Da fare » Mostra tutte le righe qui sotto in cui compare la parola "screenshot", copiandole per intero.

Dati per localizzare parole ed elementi
────────────────────────────────────────

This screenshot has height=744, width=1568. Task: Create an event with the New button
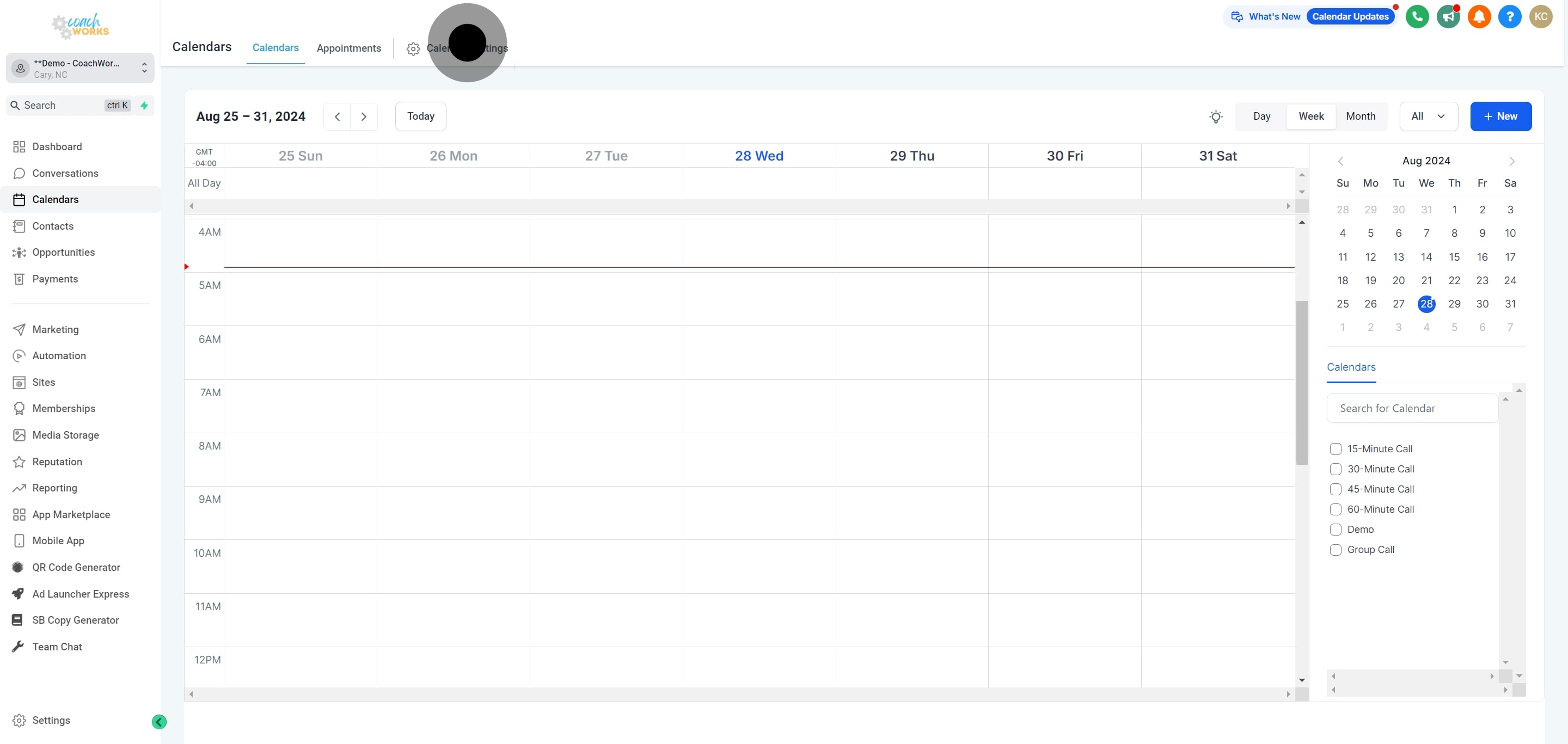pyautogui.click(x=1500, y=116)
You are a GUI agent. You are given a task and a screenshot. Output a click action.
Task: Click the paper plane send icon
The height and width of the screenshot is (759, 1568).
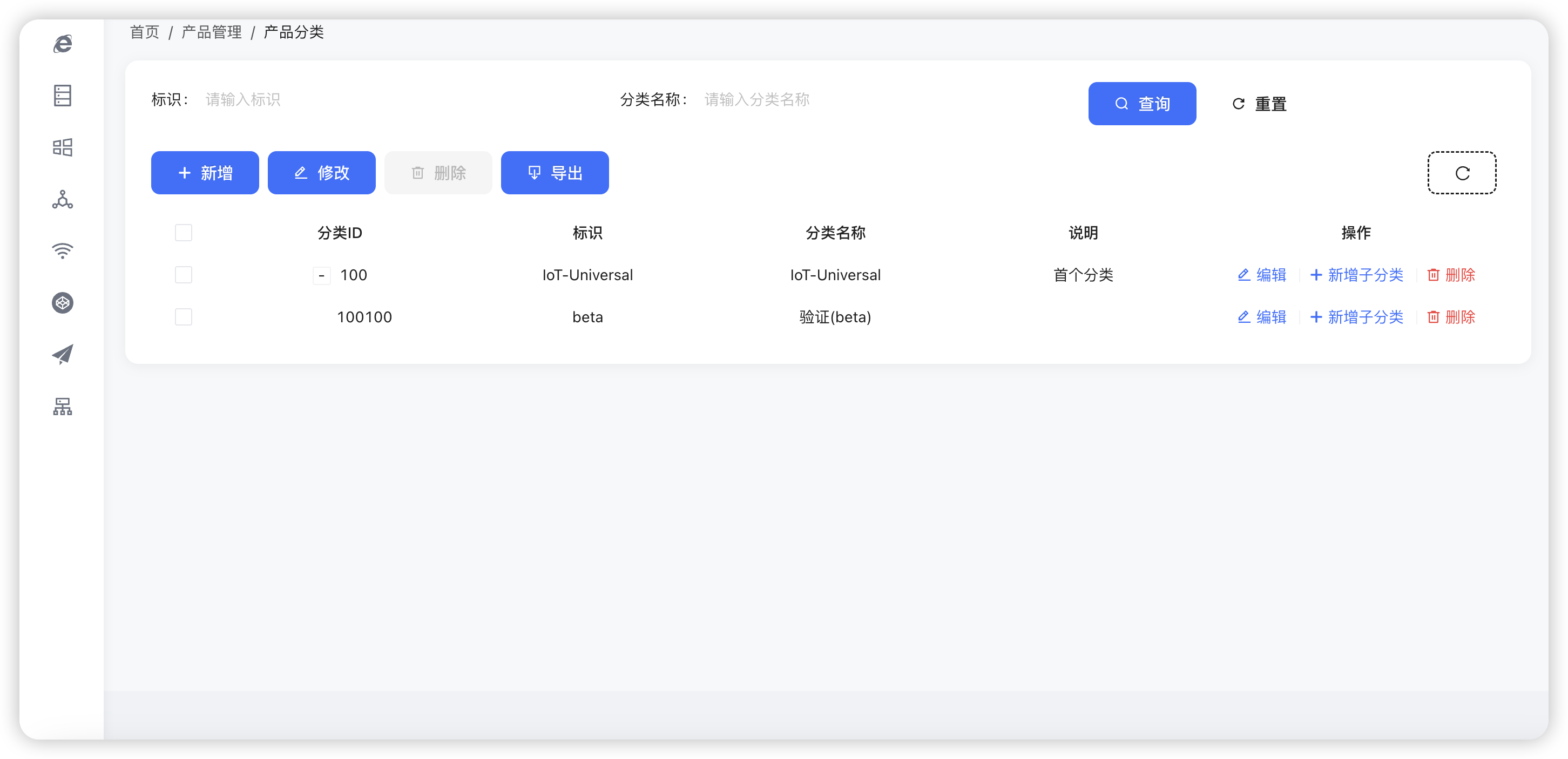(63, 354)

────────────────────────────────────────

Soluzione »
This screenshot has height=744, width=1568. Task: Create an event with the New button
You are a GUI agent. You are given a task and a screenshot. Output a click action.
The height and width of the screenshot is (759, 1568).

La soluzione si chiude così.